Elizabeth Galicia, her 2-year-old daughter Ivy'ona and a class of preschoolers hang out in the shade near the preschool’s temporary outdoor reading experience on a recent Thursday.
"Remember how I told you about families?" Elizabeth asked Ivy'ona.
"Yes," the preschooler replied.
"Yes, and how someone like you, and someone like me, matter?" Elizabeth said.
"Matter," Ivy'ona repeated.
"Yes," Elizabeth said.
Pages from the book Every Child Matters are taped to yard signs lining a trail near Daybreak Star Preschool in Seattle's Magnolia neighborhood. It's part of Seattle Public Library's StoryWalks, which highlight Indigenous history and culture.
The book at the preschool's location is about Indigenous people who were forced into residential boarding schools. It follows one person's feelings and emotions, and its main message is where the book got its title, "Every child matters."
Elizabeth works at Daybreak Star preschool. She said there's a change in kids when they have story time outside.
"You can see that they're so excited they want to run out," she said. "And then they get so surprised about: what is this? Can you tell me more? They ask those questions, they want to look at these pictures and know about why it was brought out here."
This is the fourth year Seattle Public Library has partnered with Daybreak Star preschool, a program of the United Indians of All Tribes Foundation, to pick the four books. Each book will spend a week at one of four locations in Magnolia: the preschool, the Discovery Park Visitor Center, the library’s Magnolia Branch and the Magnolia Farmers Market. The other books are Drum from the Heart, Otter Doesn't Know, and Mashkiki Road.
This year the library is handing out booklets, or passports, for families to check off when they visit each location and read each book.

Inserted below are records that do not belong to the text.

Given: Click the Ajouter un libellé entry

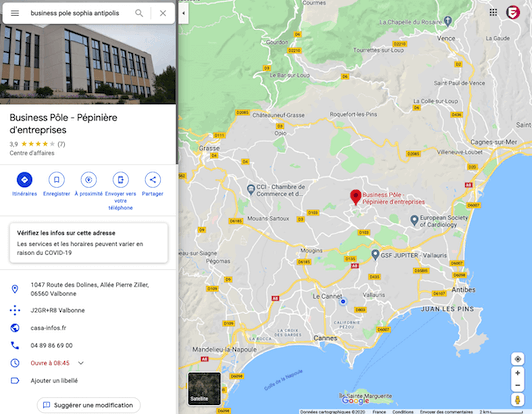Looking at the screenshot, I should (54, 381).
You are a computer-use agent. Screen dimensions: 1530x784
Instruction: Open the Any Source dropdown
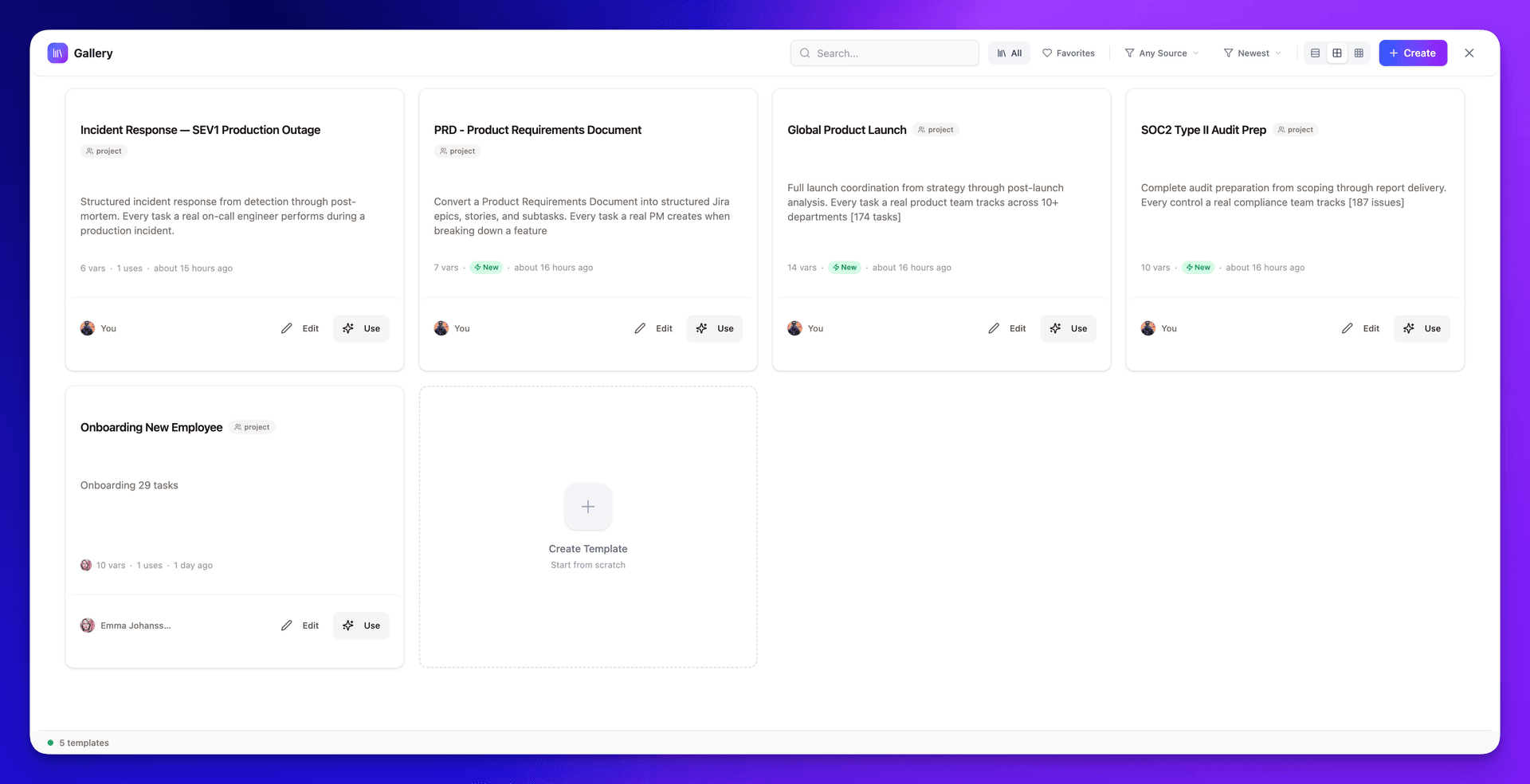tap(1161, 53)
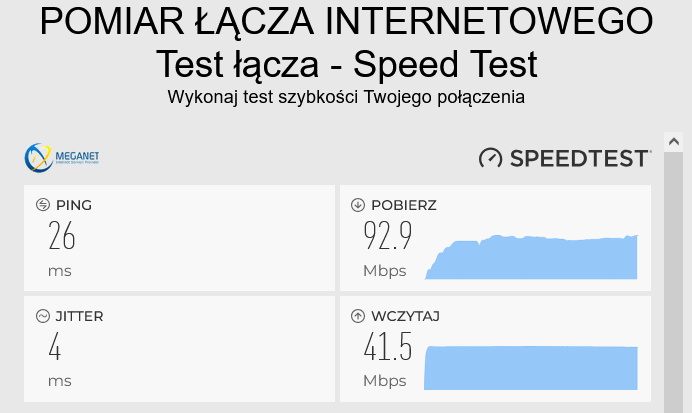Click the Speedtest gauge icon
Screen dimensions: 692x413
(x=490, y=158)
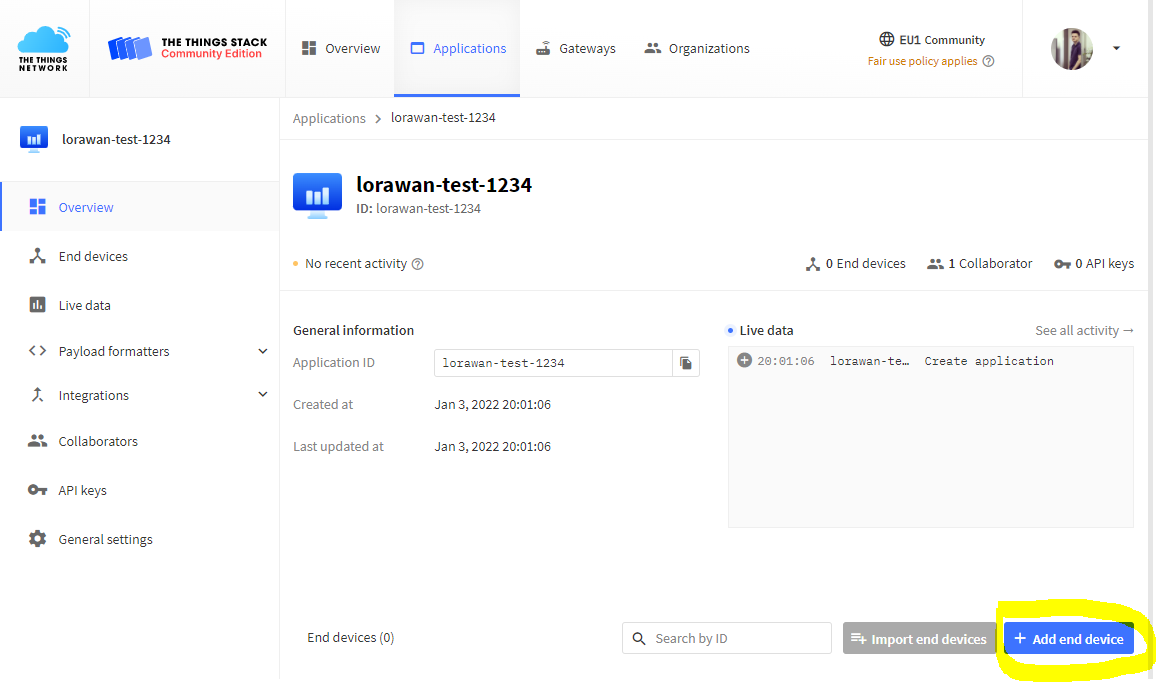Click the Add end device button
This screenshot has width=1156, height=682.
(1069, 638)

Lori Walsh is the preschool director at Daybreak Star. She said the passport is designed to help spark conversation about the books.
"As you're going through StoryWalk, look at your passport," Walsh said. "There are suggested questions that you can talk with your family members about to kind of enrich the story experience."
She said the books picked for the StoryWalks feature characters that reflect the preschool’s students and their families.
"We want the people to look like the people they see in their families, so they make that connection," Walsh said. "So that they can see from their prior experience that, you know, they can be represented in books and stories."
And that sentiment rang true for 2-year-old Ivy'ona. When asked what her favorite part of the StoryWalk at Daybreak Star is, she pointed to the book cover of Every Child Matters. It’s an illustration of a mother and her child.
"That's my mom. That's me," she said.
The StoryWalks will be up until August 30.